- Text:
Re: Postgres + Xapian (was Re: fulltext searching via a custom index type )

From: Alvaro Herrera <alvherre(at)dcc(dot)uchile(dot)cl>
To: "Eric B(dot)Ridge" <ebr(at)tcdi(dot)com>
Cc: Tom Lane <tgl(at)sss(dot)pgh(dot)pa(dot)us>, pgsql-hackers(at)postgresql(dot)org
Subject: Re: Postgres + Xapian (was Re: fulltext searching via a custom index type )
Date: 2004-01-02 21:54:29
Message-ID: 20040102215429.GA507@dcc.uchile.cl
Views: Raw Message | Whole Thread | Download mbox | Resend email
Thread:
Lists: pgsql-general pgsql-hackers

On Thu, Jan 01, 2004 at 11:19:07PM -0500, Eric B.Ridge wrote:

> I couldn't think of a way to create a whole new database type for
> Xapian that could deal with managing 5 btree indexes inside of Postgres
> (other than using tables w/ standard postgres btree index on certain
> fields), so instead, I dug into Xapian and abstracted out it's
> filesystem i/o (open, read, write, etc).

- Record set:
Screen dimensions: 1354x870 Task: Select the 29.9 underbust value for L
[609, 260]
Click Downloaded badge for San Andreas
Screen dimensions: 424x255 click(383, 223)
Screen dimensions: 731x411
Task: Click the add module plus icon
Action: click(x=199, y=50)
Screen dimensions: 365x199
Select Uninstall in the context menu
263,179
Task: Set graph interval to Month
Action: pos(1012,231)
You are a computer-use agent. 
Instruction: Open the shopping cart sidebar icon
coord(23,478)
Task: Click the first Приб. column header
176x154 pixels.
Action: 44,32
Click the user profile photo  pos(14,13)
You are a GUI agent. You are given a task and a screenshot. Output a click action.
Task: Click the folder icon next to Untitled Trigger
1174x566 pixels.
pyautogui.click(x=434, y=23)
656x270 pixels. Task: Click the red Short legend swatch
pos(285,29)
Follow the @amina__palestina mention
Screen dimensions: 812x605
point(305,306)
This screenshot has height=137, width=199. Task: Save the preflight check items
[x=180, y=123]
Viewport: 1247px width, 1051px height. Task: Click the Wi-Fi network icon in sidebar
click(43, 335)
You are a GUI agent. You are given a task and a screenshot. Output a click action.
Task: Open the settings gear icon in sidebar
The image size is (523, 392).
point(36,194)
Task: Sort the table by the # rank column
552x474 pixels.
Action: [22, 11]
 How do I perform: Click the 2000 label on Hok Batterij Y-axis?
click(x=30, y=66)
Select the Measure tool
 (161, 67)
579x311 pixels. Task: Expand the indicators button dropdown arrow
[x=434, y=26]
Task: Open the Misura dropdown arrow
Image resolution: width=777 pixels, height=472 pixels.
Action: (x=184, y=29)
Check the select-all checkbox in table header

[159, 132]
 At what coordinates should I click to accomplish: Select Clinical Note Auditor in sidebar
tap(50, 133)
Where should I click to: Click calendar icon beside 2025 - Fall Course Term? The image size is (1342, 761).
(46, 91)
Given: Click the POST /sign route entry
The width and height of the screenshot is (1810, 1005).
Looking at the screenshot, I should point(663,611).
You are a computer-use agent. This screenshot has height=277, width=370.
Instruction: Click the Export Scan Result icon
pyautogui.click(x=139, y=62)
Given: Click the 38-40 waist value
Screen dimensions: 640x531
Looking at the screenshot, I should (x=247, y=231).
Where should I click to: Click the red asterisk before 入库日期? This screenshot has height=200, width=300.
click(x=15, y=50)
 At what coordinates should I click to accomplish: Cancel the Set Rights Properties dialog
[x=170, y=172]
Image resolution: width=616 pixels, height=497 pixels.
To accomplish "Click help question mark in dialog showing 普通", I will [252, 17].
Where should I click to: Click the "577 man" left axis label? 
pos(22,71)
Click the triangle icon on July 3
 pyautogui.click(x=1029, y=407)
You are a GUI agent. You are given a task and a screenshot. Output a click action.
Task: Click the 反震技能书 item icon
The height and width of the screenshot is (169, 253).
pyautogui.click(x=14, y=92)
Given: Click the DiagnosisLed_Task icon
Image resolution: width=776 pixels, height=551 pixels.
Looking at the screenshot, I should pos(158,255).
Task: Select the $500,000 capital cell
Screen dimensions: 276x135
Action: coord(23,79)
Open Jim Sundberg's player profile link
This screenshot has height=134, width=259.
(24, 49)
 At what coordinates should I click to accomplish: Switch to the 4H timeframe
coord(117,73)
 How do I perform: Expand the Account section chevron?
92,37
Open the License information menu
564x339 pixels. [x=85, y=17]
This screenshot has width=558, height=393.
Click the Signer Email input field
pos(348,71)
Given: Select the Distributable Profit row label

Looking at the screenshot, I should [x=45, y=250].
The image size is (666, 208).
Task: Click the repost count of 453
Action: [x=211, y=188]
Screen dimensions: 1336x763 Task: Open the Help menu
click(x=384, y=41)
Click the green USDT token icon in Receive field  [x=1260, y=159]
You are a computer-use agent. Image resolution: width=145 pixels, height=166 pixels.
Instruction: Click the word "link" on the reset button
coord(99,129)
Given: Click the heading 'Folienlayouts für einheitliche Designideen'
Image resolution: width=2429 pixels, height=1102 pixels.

- Work to be completed: Extract from the mailing-list message about Postgres and Xapian the passage that runs from "Date: 2004-01-02 21:54:29" to "read, write, etc).".

- Output below:
Date: 2004-01-02 21:54:29
Message-ID: 20040102215429.GA507@dcc.uchile.cl
Views: Raw Message | Whole Thread | Download mbox | Resend email
Thread:
Lists: pgsql-general pgsql-hackers

On Thu, Jan 01, 2004 at 11:19:07PM -0500, Eric B.Ridge wrote:

> I couldn't think of a way to create a whole new database type for
> Xapian that could deal with managing 5 btree indexes inside of Postgres
> (other than using tables w/ standard postgres btree index on certain
> fields), so instead, I dug into Xapian and abstracted out it's
> filesystem i/o (open, read, write, etc).